Note that much of the work we'll do is related to learning how to work with [ROOT][1], a common plotting/fitting program used across many experiments in particle physics. There are many root tutorials out there that you might find useful before, during, or after going through this tutorial.

Setting up your ROOT environment and accessing the Ntuple

Before we begin looking at the Ntuple, please enter into your mu2e working directory and make sure the mu2e base release is set up ( source setup.sh and then setup mu2e ). There are two Ntuples created for you to explore during this tutorial. They include information from the tracker, but also a ton of other information (fix wording here). One includes signal and background events, while the other just has signal event information. We will focus on the latter.

The files are located at

/cvmfs/mu2e.opensciencegrid.org/DataFiles/tutorials/trkana_signalAndBkg.root
/cvmfs/mu2e.opensciencegrid.org/DataFiles/tutorials/trkana_signal.root

If the files are small, you can copy the ROOT files into your own working directory using the cp command.

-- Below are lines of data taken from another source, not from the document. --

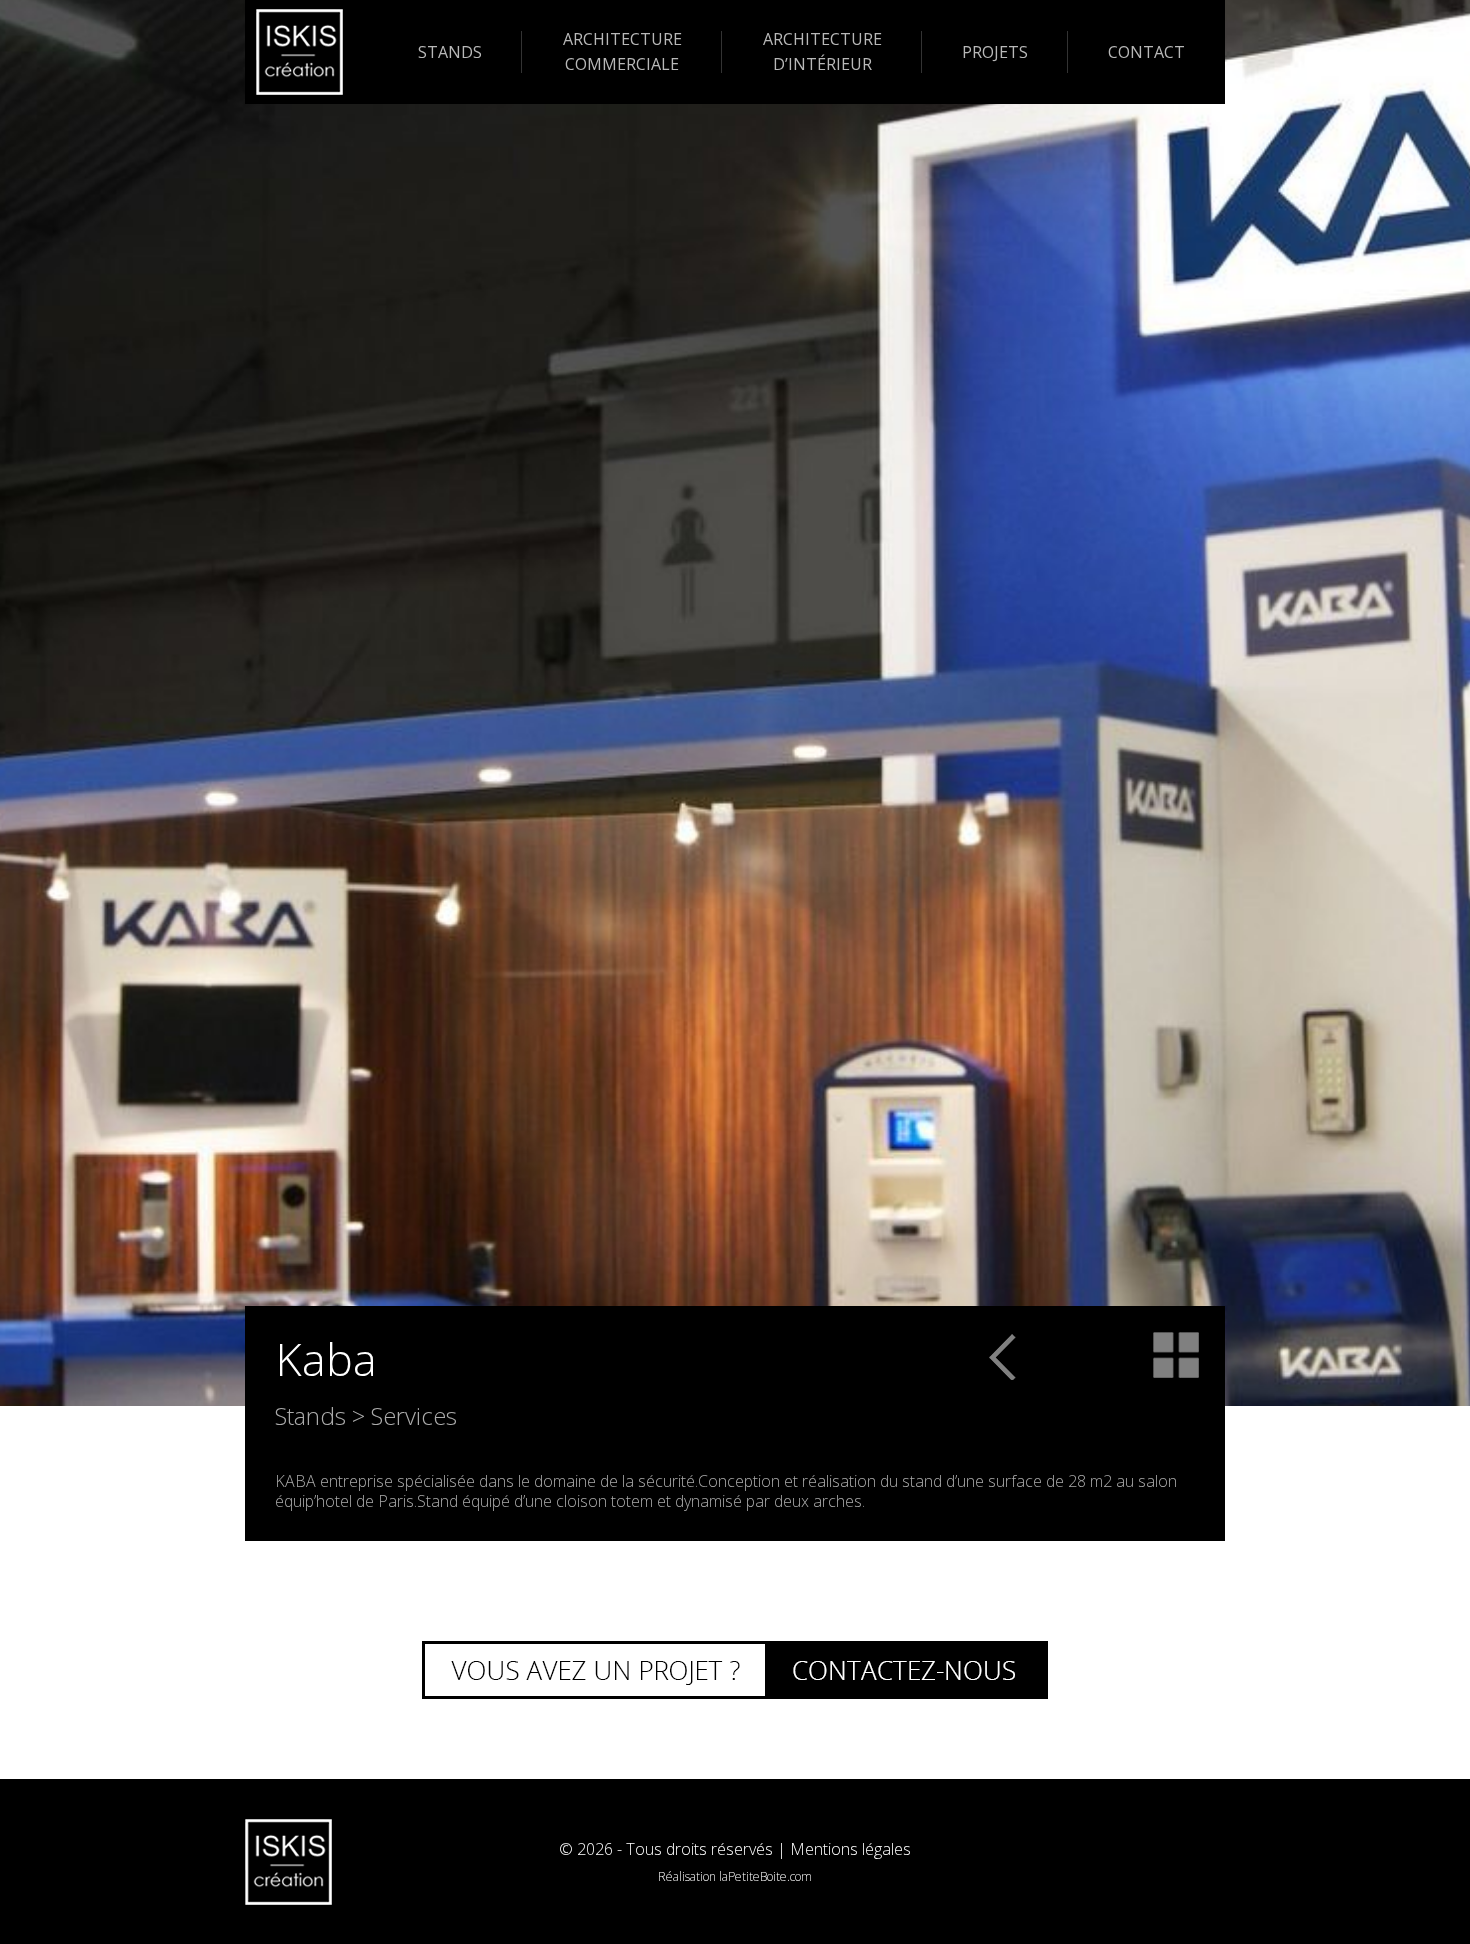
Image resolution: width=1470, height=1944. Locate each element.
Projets (995, 52)
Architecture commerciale (622, 51)
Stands (450, 52)
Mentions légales (850, 1849)
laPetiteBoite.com (765, 1876)
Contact (1146, 52)
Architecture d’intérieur (822, 51)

However, you can also access the tutorials by using the full pathway (/cvmfs/mu2e.opensciencegrid.org/DataFiles/tutorials/trkana_signal.root) in the command line and not just the name of the root file (trkana_signal.root).

Become Familiar with the Ntuple

To open the Ntuple file type: root -l trkana_signal.root (the -l is optional but stops the root logo from popping up when you open ROOT). This opens the ROOT environment and allows you to navigate through the Ntuple. There are two ways to see the structure of the Ntuple: using a TBrowser, which opens an interactive window where you can click through the folders, and using the ROOT command line.

To set the Ntuple as your starting file, type: TFile *f1 = new TFile(" /cvmfs/mu2e.opensciencegrid.org/DataFiles/tutorials//trkana_signal.root");

Then to see the first folder, type: f1->ls();

You should see this on your terminal screen:

TFile**		trkana_signal_forENE.root	
 TFile*		trkana_signal_forENE.root	
  KEY: TDirectoryFile	TrkAna;1	TrkAna (TrackAnalysis) folder ==


Browse with the TBrowser

Once ROOT is open, type in new TBrowser . Now you can look at the file structure! At the top of the left panel should be the trkana_signal.root file. From there you can click on TrkAna folder and the trkana subfolder (called a Tree). Now you have a list of 12 branches in your tree visible to you!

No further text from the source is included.